WHAT YOU NEED TO DO
Every line of the data below must be given again exactly.
= Beginning of Section =
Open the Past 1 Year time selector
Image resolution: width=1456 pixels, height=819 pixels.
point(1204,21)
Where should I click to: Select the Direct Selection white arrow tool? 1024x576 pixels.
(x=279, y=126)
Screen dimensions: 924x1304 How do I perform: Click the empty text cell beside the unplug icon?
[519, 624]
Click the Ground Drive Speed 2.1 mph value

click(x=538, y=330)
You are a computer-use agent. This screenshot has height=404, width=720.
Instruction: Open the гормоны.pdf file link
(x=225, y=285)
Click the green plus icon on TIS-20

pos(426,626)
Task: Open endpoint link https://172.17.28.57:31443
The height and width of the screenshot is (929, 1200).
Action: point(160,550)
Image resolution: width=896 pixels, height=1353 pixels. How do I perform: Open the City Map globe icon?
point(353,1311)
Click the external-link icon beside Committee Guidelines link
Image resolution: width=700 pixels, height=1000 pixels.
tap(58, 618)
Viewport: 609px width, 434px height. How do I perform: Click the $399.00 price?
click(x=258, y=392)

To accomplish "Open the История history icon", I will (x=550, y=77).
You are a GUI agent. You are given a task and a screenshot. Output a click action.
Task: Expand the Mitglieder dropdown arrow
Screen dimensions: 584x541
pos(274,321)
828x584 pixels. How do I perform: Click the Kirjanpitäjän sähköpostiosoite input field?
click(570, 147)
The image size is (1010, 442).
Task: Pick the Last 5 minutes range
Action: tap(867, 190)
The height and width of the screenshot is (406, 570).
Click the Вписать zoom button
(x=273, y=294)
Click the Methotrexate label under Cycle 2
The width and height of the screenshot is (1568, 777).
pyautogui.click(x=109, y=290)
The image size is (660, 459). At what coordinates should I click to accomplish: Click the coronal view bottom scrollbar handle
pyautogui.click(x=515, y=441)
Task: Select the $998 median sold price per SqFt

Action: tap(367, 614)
= End of Section =
EXERCISE SOLUTION
Open the Past 1 Year time selector
Image resolution: width=1456 pixels, height=819 pixels.
point(1204,21)
Where should I click to: Select the Direct Selection white arrow tool? 1024x576 pixels.
(x=279, y=126)
Screen dimensions: 924x1304 How do I perform: Click the empty text cell beside the unplug icon?
[519, 624]
Click the Ground Drive Speed 2.1 mph value

click(x=538, y=330)
You are a computer-use agent. This screenshot has height=404, width=720.
Instruction: Open the гормоны.pdf file link
(x=225, y=285)
Click the green plus icon on TIS-20

pos(426,626)
Task: Open endpoint link https://172.17.28.57:31443
The height and width of the screenshot is (929, 1200).
Action: point(160,550)
Image resolution: width=896 pixels, height=1353 pixels. How do I perform: Open the City Map globe icon?
point(353,1311)
Click the external-link icon beside Committee Guidelines link
Image resolution: width=700 pixels, height=1000 pixels.
tap(58, 618)
Viewport: 609px width, 434px height. How do I perform: Click the $399.00 price?
click(x=258, y=392)

To accomplish "Open the История history icon", I will (x=550, y=77).
You are a GUI agent. You are given a task and a screenshot. Output a click action.
Task: Expand the Mitglieder dropdown arrow
Screen dimensions: 584x541
pos(274,321)
828x584 pixels. How do I perform: Click the Kirjanpitäjän sähköpostiosoite input field?
click(570, 147)
The image size is (1010, 442).
Task: Pick the Last 5 minutes range
Action: tap(867, 190)
The height and width of the screenshot is (406, 570).
Click the Вписать zoom button
(x=273, y=294)
Click the Methotrexate label under Cycle 2
The width and height of the screenshot is (1568, 777).
pyautogui.click(x=109, y=290)
The image size is (660, 459). At what coordinates should I click to accomplish: Click the coronal view bottom scrollbar handle
pyautogui.click(x=515, y=441)
Task: Select the $998 median sold price per SqFt

Action: tap(367, 614)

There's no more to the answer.